Which lines of the entries below run from the one holding "You are a GUI" to the one holding "Image resolution: width=992", inclusive? Set down exactly those lines and no others.
:: Provided information
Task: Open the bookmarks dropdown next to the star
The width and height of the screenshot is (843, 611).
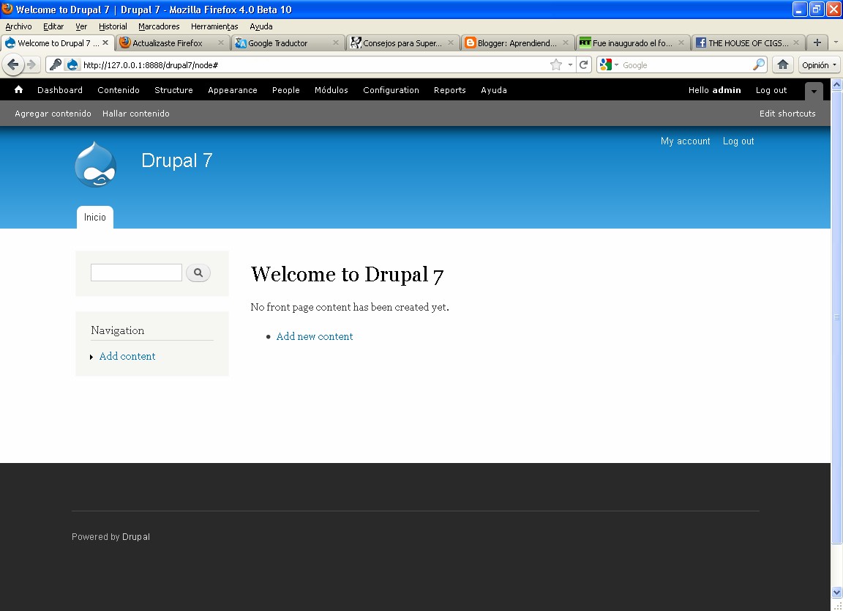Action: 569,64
::::
:: Provided information
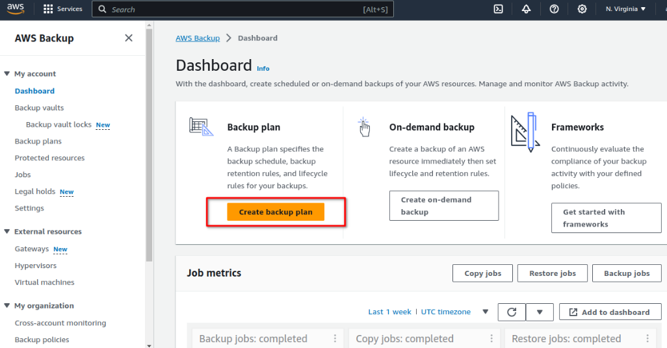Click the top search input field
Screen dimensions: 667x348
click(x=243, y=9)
::::
:: Provided information
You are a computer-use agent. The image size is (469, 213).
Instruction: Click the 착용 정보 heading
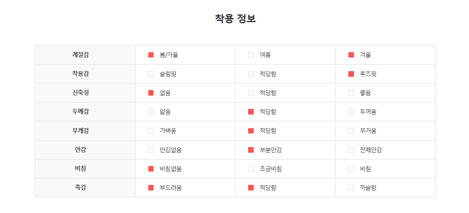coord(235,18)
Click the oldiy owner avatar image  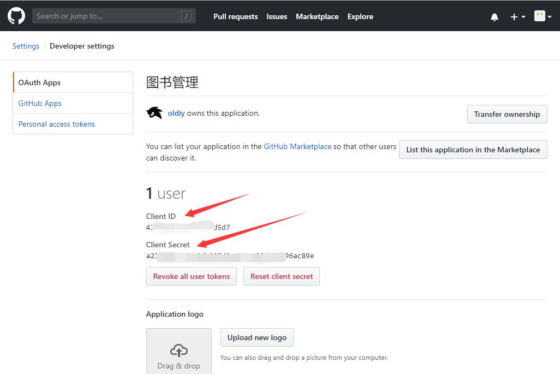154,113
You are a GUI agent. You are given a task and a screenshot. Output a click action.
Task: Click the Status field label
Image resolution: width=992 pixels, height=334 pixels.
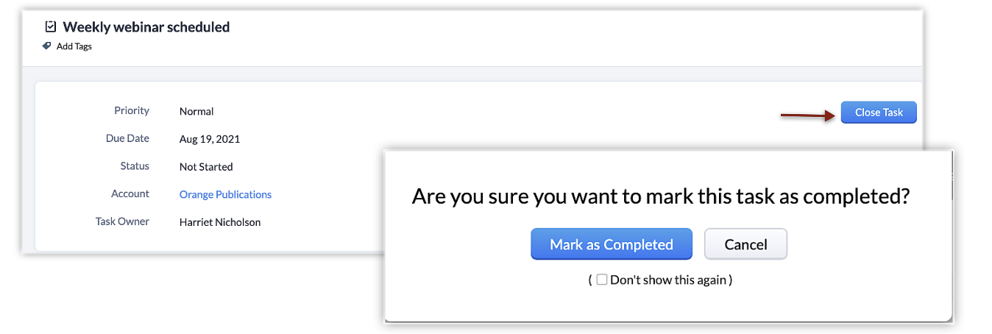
::::
Your solution:
You are a GUI agent. You are given a task and a screenshot. Output a click action.
Task: Click the Status field label
Image resolution: width=992 pixels, height=334 pixels.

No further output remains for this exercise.